His hand dropped to the table. “You should go, Cécile.”
“No.” Every inch of me felt cold beneath the weight of his misery.
“I hurt you. I nearly killed your friend for speaking the truth. For touching you.” He rested his chin in his hands. “He was right. Everything he said was true.”
“Not everything,” I whispered. “I love you, Tristan. I want to be here with you.”
“I should have distracted your guards and let him steal you away in his wagon,” Tristan said, his eyes blank and distant. “He fancies you – has for a long time, I think. He’d make a good husband. You could live on a farm with golden wheat fields and have golden-haired babies.” He sounded almost wistful.
“No!” Tears trickled down my face, my misery magnifying his until I felt overwhelmed.
“Under the sun, with your family. That’s where you belong.”
Every inch of me hurt. I couldn’t think, couldn’t breathe. Tristan was going to send me away because he thought that deep down it was what I wanted.
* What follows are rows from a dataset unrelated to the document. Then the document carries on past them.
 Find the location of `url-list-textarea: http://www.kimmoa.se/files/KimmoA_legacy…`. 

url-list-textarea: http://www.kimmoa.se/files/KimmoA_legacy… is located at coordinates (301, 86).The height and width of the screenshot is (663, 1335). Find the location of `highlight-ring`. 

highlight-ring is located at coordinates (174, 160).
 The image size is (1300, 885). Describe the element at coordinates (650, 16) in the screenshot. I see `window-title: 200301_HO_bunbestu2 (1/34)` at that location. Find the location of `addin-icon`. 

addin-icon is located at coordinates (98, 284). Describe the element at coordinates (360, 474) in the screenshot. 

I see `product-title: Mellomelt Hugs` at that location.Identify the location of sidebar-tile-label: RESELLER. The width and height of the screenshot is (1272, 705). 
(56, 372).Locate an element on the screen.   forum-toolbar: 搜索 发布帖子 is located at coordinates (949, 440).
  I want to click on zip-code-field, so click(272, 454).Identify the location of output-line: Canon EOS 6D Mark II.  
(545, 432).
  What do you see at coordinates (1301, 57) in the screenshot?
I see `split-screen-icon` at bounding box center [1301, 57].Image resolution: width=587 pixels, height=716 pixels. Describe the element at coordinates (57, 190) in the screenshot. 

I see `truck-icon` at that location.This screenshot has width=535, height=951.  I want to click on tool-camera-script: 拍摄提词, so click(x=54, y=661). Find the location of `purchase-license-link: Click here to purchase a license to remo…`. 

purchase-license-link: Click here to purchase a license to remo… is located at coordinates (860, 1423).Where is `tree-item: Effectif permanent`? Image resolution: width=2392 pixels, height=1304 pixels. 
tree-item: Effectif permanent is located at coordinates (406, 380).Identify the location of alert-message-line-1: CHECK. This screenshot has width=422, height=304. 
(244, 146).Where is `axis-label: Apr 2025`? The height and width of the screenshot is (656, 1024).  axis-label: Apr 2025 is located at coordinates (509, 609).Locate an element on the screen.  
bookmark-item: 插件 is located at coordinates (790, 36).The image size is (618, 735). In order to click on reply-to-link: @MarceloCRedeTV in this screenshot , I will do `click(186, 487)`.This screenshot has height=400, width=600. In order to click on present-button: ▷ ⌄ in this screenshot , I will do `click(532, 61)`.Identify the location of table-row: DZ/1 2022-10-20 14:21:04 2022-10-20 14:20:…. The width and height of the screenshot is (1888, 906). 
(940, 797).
He would think he was doing it for my own good, that I would be happier. But the thought of never seeing his face, or feeling the heat of his skin against mine, his lips against my lips, caused greater pain than any torturer could devise.
“I was planning on leaving them anyway, and besides…” I struggled to articulate myself. Even if ten years passed between now and the time I saw my family, they’d still be my family. They’d still love me as much and the same way as they always had. But if Tristan and I were parted for ten years? What was between us was new and fragile. Time would not leave it unscathed, and the thought of losing it broke my heart. “You’re more important to me now,” I finally said.
My words finally snapped him out of his miserable reverie, and his eyes focused on me. “You don’t mean that. The distance would diminish the bond. You’d think about us less and less until one day your time in Trollus would seem like a bad dream that left a strange mark on your hand.”
I wiped the wet streaks off my face with my sleeve and met his eyes. “And would you forget about me? Would the memory of the human girl you married and loved fade away until it seemed like she was just a bad dream?”
His eyes darkened and he looked away. “No. Never.”
“Then how can you believe I would forget?” I reached for his hands, but he pulled them off the table. “I love you, Tristan. Given the choice, I would stay. You must believe that.”
“I can’t.” His voice was so quiet I barely heard him.
“Why?” I slammed my fists down on the table. “Why can’t you believe me? Why don’t you trust me?”
“Because you’re human, Cécile. You can lie, even to yourself.”
I wrapped my arms around my torso, trying to ward off the sorrow and misery like it was the cold.
“Go, Cécile. I need to be alone. I need to think.”
The bench scraped against the ground when I pushed it back, but that was the only sound in the room. I walked to the entrance and opened the door, but it was as far as I could stand to go. From round the corner, I heard Tristan ask the tavern keeper for paper, pen, and ink. I stood frozen in place, desperate to know what he was writing. A note to put in my pocket when he shoved me in a cart destined for outside? Or something else?